▶ [Study text]
Death of Carson Price
- Family photograph of Price published by media outlets
- Date: 13 April 2019; 7 years ago
- Location: Ystrad Mynach, Caerphilly, Wales; 51°38′11″N 3°14′12″W﻿ / ﻿51.636504°N 3.236533°W;
- Type: Child death
- Cause: Drug overdose
- Accused: 14-year-old boy
- Charges: Involuntary manslaughter; Supplying or offering to supply a controlled drug;
- Verdict: Guilty
- Sentence: 1 year in a Young Offender Institution, required to pay £105 in damages

= Death of Carson Price =

2019 drug-related death of 13-year old boy

On 12 April 2019, a 13-year-old boy, Carson Price, was found unconscious in a playground in Ystrad Mynach, Glamorgan, Wales, one mile away from his home. Later being rushed to the University Hospital of Wales, Cardiff where he died upon arrival. It was confirmed that Price died after overdosing on the psychoactive drug, ecstasy, which he had purchased from an unnamed 14-year-old boy through the instant messaging app Snapchat.

== Death ==
On 12 April 2019, Price arrived at a playground in Ystrad Mynach with friends with the intent to purchase three ecstasy pills from a then 14-year-old boy that he had contacted through the messaging app Snapchat.

According to the friends who accompanied Price that day, after purchasing the pills, Price proceeded to offer one to one of friends who declined. Once asked why he was taking the drug, Price responded "Because, it's Friday night and I like the buzz." Friends who were present also reported the pills were in shape of the Nintendo video game character Donkey Kong.

Price took two halves of a pill before "acting strangely" and then collapsing to the floor. It is unknown whether it was Price's friends who contacted emergency services; however, Price was rushed to the University Hospital of Wales in Cardiff where he soon died upon arrival.

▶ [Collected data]

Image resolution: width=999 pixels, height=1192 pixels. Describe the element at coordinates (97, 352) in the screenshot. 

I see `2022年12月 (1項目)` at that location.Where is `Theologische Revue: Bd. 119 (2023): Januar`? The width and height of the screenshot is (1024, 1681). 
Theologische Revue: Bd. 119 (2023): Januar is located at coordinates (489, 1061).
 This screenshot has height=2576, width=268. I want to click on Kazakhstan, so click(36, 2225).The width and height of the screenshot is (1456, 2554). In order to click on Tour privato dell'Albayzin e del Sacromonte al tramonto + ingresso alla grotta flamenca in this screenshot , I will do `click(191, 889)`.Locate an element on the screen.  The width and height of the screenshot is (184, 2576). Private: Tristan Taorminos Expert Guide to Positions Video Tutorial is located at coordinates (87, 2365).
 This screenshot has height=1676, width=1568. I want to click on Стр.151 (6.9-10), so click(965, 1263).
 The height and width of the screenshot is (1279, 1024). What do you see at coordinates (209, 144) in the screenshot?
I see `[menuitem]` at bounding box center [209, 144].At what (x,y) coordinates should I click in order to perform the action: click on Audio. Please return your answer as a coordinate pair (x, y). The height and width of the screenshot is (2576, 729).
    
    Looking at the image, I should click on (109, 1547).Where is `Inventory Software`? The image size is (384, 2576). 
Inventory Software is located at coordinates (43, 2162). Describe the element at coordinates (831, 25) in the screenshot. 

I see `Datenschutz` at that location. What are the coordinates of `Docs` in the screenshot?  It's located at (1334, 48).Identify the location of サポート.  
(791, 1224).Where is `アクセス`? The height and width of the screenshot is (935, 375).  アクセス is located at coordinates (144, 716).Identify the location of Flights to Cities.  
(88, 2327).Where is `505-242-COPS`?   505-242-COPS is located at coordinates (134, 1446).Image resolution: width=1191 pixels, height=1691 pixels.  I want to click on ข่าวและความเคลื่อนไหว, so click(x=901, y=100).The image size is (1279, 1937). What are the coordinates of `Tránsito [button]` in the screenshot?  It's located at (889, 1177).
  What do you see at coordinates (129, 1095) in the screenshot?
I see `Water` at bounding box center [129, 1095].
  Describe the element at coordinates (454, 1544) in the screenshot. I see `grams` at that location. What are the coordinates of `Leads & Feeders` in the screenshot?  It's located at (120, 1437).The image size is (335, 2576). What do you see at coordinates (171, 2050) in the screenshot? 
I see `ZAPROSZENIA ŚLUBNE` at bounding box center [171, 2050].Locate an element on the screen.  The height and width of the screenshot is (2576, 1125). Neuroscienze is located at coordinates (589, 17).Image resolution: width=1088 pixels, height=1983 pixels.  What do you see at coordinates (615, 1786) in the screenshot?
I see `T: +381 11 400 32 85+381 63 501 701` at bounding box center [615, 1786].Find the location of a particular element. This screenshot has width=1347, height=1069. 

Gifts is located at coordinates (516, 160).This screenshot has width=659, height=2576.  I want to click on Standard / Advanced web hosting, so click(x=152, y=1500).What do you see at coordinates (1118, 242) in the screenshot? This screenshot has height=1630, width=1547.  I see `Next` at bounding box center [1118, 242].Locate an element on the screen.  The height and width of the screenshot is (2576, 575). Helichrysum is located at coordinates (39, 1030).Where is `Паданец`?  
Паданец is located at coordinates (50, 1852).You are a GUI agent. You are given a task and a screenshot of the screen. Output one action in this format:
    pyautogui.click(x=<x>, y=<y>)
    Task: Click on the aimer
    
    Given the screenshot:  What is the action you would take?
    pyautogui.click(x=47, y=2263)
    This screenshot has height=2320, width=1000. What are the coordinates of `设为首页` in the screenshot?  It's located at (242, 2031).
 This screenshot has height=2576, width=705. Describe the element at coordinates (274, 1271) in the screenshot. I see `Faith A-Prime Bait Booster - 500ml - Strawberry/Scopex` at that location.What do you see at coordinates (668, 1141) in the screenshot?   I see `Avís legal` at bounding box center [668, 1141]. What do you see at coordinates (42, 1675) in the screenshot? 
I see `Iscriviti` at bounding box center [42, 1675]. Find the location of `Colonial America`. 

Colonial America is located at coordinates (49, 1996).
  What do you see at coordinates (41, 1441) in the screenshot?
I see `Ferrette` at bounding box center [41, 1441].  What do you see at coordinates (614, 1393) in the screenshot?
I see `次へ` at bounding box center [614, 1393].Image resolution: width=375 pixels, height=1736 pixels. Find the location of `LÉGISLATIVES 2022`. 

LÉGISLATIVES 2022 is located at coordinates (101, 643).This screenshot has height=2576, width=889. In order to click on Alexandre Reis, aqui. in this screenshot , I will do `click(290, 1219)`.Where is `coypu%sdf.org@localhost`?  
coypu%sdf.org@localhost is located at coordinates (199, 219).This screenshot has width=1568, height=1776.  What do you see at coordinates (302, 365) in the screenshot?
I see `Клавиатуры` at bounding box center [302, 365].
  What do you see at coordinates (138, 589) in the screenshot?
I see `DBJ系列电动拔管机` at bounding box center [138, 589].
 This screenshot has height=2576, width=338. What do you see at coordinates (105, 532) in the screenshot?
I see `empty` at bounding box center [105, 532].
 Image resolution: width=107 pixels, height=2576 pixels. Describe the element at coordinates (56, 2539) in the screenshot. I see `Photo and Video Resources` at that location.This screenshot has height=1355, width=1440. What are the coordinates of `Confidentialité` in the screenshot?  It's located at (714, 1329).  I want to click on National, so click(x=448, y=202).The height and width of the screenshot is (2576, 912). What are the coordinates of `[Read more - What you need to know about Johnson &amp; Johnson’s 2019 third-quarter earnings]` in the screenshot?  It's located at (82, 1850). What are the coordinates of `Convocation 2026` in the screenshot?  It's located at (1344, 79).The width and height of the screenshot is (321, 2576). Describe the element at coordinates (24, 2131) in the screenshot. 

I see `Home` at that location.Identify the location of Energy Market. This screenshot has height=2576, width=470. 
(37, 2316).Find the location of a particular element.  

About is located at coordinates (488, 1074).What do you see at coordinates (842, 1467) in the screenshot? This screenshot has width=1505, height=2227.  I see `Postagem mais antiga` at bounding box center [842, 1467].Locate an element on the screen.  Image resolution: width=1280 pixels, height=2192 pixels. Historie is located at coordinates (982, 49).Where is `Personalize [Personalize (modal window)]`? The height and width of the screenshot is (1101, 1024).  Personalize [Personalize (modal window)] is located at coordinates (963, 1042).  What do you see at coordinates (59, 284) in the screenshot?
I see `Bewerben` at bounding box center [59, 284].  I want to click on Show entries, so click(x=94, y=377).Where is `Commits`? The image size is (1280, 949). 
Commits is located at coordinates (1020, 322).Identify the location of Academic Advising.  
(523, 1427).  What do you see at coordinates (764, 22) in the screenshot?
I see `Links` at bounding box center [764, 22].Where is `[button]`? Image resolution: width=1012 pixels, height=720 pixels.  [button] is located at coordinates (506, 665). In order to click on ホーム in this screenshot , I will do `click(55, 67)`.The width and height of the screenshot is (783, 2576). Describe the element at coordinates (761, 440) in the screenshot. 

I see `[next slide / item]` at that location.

▶ [Task details] From the text on the death of Carson Price, set down word for word the part that opens with the words containing "2019 drug-related death" and closes with "instant messaging app Snapchat.".

▶ [The answer]
2019 drug-related death of 13-year old boy

On 12 April 2019, a 13-year-old boy, Carson Price, was found unconscious in a playground in Ystrad Mynach, Glamorgan, Wales, one mile away from his home. Later being rushed to the University Hospital of Wales, Cardiff where he died upon arrival. It was confirmed that Price died after overdosing on the psychoactive drug, ecstasy, which he had purchased from an unnamed 14-year-old boy through the instant messaging app Snapchat.